WORK REQUEST - Output the data that follows exactly, line for line.

Dataset items:
····················

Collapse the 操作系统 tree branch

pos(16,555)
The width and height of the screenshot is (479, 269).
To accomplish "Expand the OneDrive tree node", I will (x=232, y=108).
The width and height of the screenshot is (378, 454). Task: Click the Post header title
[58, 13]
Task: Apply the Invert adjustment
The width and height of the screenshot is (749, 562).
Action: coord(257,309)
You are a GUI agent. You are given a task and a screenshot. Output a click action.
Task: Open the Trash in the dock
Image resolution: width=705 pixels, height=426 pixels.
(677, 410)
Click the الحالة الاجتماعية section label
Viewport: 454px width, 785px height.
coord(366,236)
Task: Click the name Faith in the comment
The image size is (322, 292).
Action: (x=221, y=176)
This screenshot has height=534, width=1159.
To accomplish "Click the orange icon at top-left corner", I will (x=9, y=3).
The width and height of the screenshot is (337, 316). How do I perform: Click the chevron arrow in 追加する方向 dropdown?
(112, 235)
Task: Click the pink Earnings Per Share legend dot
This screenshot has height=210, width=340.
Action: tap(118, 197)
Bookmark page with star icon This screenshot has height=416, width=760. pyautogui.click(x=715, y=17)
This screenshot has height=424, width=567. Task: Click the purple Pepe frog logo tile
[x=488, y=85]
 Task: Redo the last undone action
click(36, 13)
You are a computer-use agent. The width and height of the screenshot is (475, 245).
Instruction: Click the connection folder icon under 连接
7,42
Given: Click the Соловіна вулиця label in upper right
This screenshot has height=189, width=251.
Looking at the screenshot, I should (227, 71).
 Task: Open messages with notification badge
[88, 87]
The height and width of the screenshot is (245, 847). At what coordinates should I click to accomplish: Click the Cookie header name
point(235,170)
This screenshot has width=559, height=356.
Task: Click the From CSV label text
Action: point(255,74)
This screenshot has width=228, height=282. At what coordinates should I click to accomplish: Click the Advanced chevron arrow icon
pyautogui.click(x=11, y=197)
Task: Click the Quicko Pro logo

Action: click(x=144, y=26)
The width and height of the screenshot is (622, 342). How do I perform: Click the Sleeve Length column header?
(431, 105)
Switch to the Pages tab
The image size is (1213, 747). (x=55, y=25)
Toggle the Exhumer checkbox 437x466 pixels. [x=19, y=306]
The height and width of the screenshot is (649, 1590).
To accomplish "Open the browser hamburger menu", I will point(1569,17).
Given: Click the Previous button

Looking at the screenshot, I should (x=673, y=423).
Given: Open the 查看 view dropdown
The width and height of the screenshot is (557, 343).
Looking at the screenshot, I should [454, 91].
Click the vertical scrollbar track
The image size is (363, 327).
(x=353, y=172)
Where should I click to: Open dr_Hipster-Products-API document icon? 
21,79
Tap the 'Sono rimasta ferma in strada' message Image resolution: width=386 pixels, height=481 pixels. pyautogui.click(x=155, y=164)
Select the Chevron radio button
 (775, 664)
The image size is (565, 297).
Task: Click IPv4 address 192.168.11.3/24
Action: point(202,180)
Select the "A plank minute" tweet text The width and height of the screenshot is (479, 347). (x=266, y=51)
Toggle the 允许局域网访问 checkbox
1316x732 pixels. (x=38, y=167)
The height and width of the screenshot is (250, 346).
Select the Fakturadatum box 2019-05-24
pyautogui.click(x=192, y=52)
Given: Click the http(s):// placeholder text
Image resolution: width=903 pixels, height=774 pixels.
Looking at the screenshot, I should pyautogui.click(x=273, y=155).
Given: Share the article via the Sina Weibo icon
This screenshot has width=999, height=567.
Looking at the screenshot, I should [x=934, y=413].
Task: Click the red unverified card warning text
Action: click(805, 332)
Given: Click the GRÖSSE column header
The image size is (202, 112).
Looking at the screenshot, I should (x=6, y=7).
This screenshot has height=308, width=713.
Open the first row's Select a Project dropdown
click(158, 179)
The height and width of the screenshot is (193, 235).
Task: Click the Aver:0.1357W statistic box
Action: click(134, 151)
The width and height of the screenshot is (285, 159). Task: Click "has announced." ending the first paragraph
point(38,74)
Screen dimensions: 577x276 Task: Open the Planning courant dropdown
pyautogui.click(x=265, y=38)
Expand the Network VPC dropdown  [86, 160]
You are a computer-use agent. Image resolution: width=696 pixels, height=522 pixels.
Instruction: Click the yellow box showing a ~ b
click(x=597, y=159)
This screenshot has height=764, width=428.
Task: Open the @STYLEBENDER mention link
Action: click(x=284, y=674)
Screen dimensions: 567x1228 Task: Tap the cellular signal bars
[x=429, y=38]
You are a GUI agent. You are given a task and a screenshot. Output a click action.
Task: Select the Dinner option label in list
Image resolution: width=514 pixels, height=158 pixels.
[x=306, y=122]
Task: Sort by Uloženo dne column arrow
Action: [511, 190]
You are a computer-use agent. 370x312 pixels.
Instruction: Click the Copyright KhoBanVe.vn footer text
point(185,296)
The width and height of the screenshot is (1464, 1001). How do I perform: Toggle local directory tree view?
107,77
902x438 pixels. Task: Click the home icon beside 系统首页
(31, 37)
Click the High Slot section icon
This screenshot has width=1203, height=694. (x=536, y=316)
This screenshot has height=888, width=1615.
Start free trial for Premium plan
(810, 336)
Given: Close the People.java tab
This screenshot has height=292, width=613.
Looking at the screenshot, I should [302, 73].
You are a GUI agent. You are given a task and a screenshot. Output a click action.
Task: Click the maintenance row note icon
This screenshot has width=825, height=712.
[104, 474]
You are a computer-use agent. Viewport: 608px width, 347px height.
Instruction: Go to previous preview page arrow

····················

ANSWER TO THE EXERCISE -
Collapse the 操作系统 tree branch

pos(16,555)
The width and height of the screenshot is (479, 269).
To accomplish "Expand the OneDrive tree node", I will (x=232, y=108).
The width and height of the screenshot is (378, 454). Task: Click the Post header title
[58, 13]
Task: Apply the Invert adjustment
The width and height of the screenshot is (749, 562).
Action: coord(257,309)
You are a GUI agent. You are given a task and a screenshot. Output a click action.
Task: Open the Trash in the dock
Image resolution: width=705 pixels, height=426 pixels.
(677, 410)
Click the الحالة الاجتماعية section label
Viewport: 454px width, 785px height.
coord(366,236)
Task: Click the name Faith in the comment
The image size is (322, 292).
Action: (x=221, y=176)
This screenshot has height=534, width=1159.
To accomplish "Click the orange icon at top-left corner", I will (x=9, y=3).
The width and height of the screenshot is (337, 316). How do I perform: Click the chevron arrow in 追加する方向 dropdown?
(112, 235)
Task: Click the pink Earnings Per Share legend dot
This screenshot has height=210, width=340.
Action: tap(118, 197)
Bookmark page with star icon This screenshot has height=416, width=760. pyautogui.click(x=715, y=17)
This screenshot has height=424, width=567. Task: Click the purple Pepe frog logo tile
[x=488, y=85]
 Task: Redo the last undone action
click(36, 13)
You are a computer-use agent. The width and height of the screenshot is (475, 245).
Instruction: Click the connection folder icon under 连接
7,42
Given: Click the Соловіна вулиця label in upper right
This screenshot has height=189, width=251.
Looking at the screenshot, I should (227, 71).
 Task: Open messages with notification badge
[88, 87]
The height and width of the screenshot is (245, 847). At what coordinates should I click to accomplish: Click the Cookie header name
point(235,170)
This screenshot has width=559, height=356.
Task: Click the From CSV label text
Action: point(255,74)
This screenshot has width=228, height=282. At what coordinates should I click to accomplish: Click the Advanced chevron arrow icon
pyautogui.click(x=11, y=197)
Task: Click the Quicko Pro logo

Action: click(x=144, y=26)
The width and height of the screenshot is (622, 342). How do I perform: Click the Sleeve Length column header?
(431, 105)
Switch to the Pages tab
The image size is (1213, 747). (x=55, y=25)
Toggle the Exhumer checkbox 437x466 pixels. [x=19, y=306]
The height and width of the screenshot is (649, 1590).
To accomplish "Open the browser hamburger menu", I will point(1569,17).
Given: Click the Previous button

Looking at the screenshot, I should (x=673, y=423).
Given: Open the 查看 view dropdown
The width and height of the screenshot is (557, 343).
Looking at the screenshot, I should [454, 91].
Click the vertical scrollbar track
The image size is (363, 327).
(x=353, y=172)
Where should I click to: Open dr_Hipster-Products-API document icon? 
21,79
Tap the 'Sono rimasta ferma in strada' message Image resolution: width=386 pixels, height=481 pixels. pyautogui.click(x=155, y=164)
Select the Chevron radio button
 (775, 664)
The image size is (565, 297).
Task: Click IPv4 address 192.168.11.3/24
Action: point(202,180)
Select the "A plank minute" tweet text The width and height of the screenshot is (479, 347). (x=266, y=51)
Toggle the 允许局域网访问 checkbox
1316x732 pixels. (x=38, y=167)
The height and width of the screenshot is (250, 346).
Select the Fakturadatum box 2019-05-24
pyautogui.click(x=192, y=52)
Given: Click the http(s):// placeholder text
Image resolution: width=903 pixels, height=774 pixels.
Looking at the screenshot, I should pyautogui.click(x=273, y=155).
Given: Share the article via the Sina Weibo icon
This screenshot has width=999, height=567.
Looking at the screenshot, I should [x=934, y=413].
Task: Click the red unverified card warning text
Action: click(805, 332)
Given: Click the GRÖSSE column header
The image size is (202, 112).
Looking at the screenshot, I should (x=6, y=7).
This screenshot has height=308, width=713.
Open the first row's Select a Project dropdown
click(158, 179)
The height and width of the screenshot is (193, 235).
Task: Click the Aver:0.1357W statistic box
Action: click(134, 151)
The width and height of the screenshot is (285, 159). Task: Click "has announced." ending the first paragraph
point(38,74)
Screen dimensions: 577x276 Task: Open the Planning courant dropdown
pyautogui.click(x=265, y=38)
Expand the Network VPC dropdown  [86, 160]
You are a computer-use agent. Image resolution: width=696 pixels, height=522 pixels.
Instruction: Click the yellow box showing a ~ b
click(x=597, y=159)
This screenshot has height=764, width=428.
Task: Open the @STYLEBENDER mention link
Action: click(x=284, y=674)
Screen dimensions: 567x1228 Task: Tap the cellular signal bars
[x=429, y=38]
You are a GUI agent. You are given a task and a screenshot. Output a click action.
Task: Select the Dinner option label in list
Image resolution: width=514 pixels, height=158 pixels.
[x=306, y=122]
Task: Sort by Uloženo dne column arrow
Action: [511, 190]
You are a computer-use agent. 370x312 pixels.
Instruction: Click the Copyright KhoBanVe.vn footer text
point(185,296)
The width and height of the screenshot is (1464, 1001). How do I perform: Toggle local directory tree view?
107,77
902x438 pixels. Task: Click the home icon beside 系统首页
(31, 37)
Click the High Slot section icon
This screenshot has width=1203, height=694. (x=536, y=316)
This screenshot has height=888, width=1615.
Start free trial for Premium plan
(810, 336)
Given: Close the People.java tab
This screenshot has height=292, width=613.
Looking at the screenshot, I should [302, 73].
You are a GUI agent. You are given a task and a screenshot. Output a click action.
Task: Click the maintenance row note icon
This screenshot has width=825, height=712.
[104, 474]
You are a computer-use agent. Viewport: 608px width, 347px height.
Instruction: Go to previous preview page arrow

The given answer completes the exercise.